Professor Lia Epperson - "Educational Equality from Brown to Fisher—and Beyond"

Faculty Scholarship Highlight, May 2013


Professor Lia Epperson - "Educational Equality from Brown to Fisher—and Beyond"

 

Sometime in June, the U.S. Supreme Court will hand down its decision in Fisher v. University of Texas—the latest case to come before the Court raising the constitutionality of race-based affirmative action policies. And yet, although educational equality has been largely the bailiwick of the courts over the past half-century, Professor Lia Epperson’s work takes something of a different tack, looking at the many ways in which the law can help to realize the “promise” of the Court’s landmark 1954 decision in Brown v. Board of Education outside of the courtroom. Thus, as Epperson explains in “Legislating Inclusion,” her most recent article published in the Harvard Law and Policy Review, the Court’s existing jurisprudence already provides various ways for Congress, through its power under Section 5 of the Fourteenth Amendment to enforce the Equal Protection Clause, to achieve increased diversity with regard to educational opportunity even at the local level.
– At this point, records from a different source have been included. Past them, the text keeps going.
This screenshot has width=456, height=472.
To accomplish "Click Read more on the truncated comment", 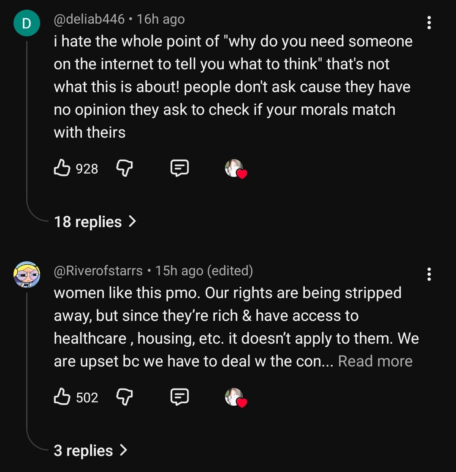I will pos(375,361).
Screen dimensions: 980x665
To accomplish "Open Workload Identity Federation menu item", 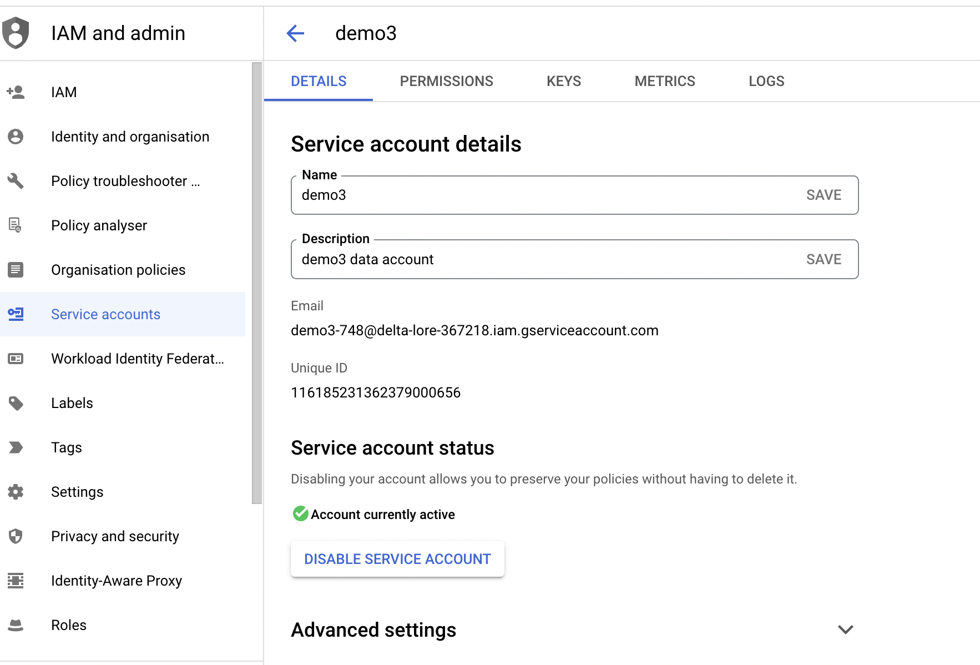I will pos(137,359).
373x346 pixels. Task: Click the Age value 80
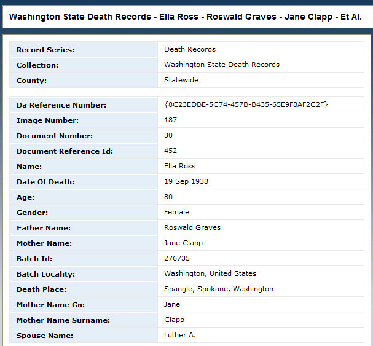point(168,197)
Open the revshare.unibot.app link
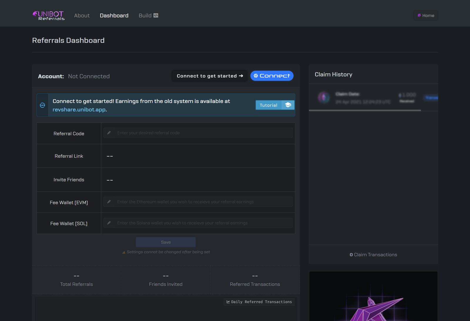Viewport: 470px width, 321px height. click(x=79, y=110)
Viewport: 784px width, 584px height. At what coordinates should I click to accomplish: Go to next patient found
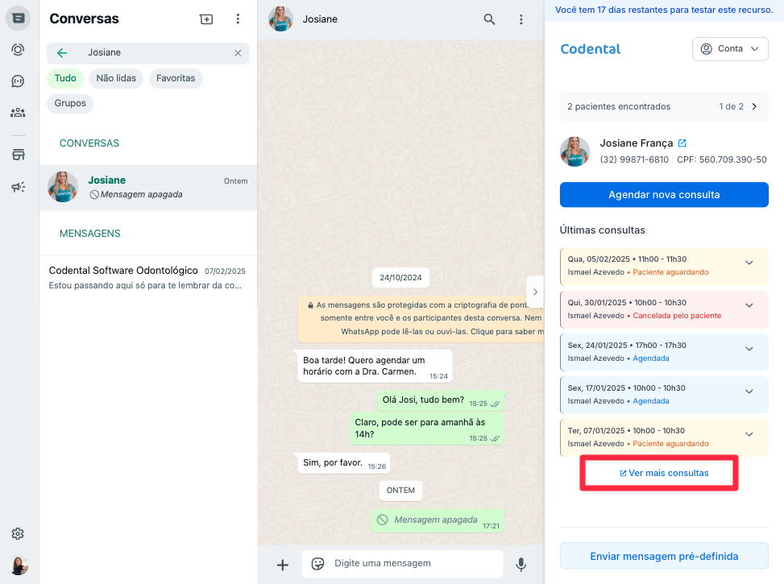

Specifically, Epperson’s work argues for “(1) the use of statutory language mirroring integration language in the fair housing context; (2) data collection to support legislation and to provide information on successful models of racially integrated education; and (3) implementing such legislation through a principle of shared burden,” i.e., “combining flexibility and choice to maximize benefits and decrease burdens for all.” Even though there is still work to be done in realizing the promise of Brown, then, Epperson’s research and writing helps to explain how, going forward, we might increasingly look to the federal legislature, rather than the federal courts, to accomplish such vital goals.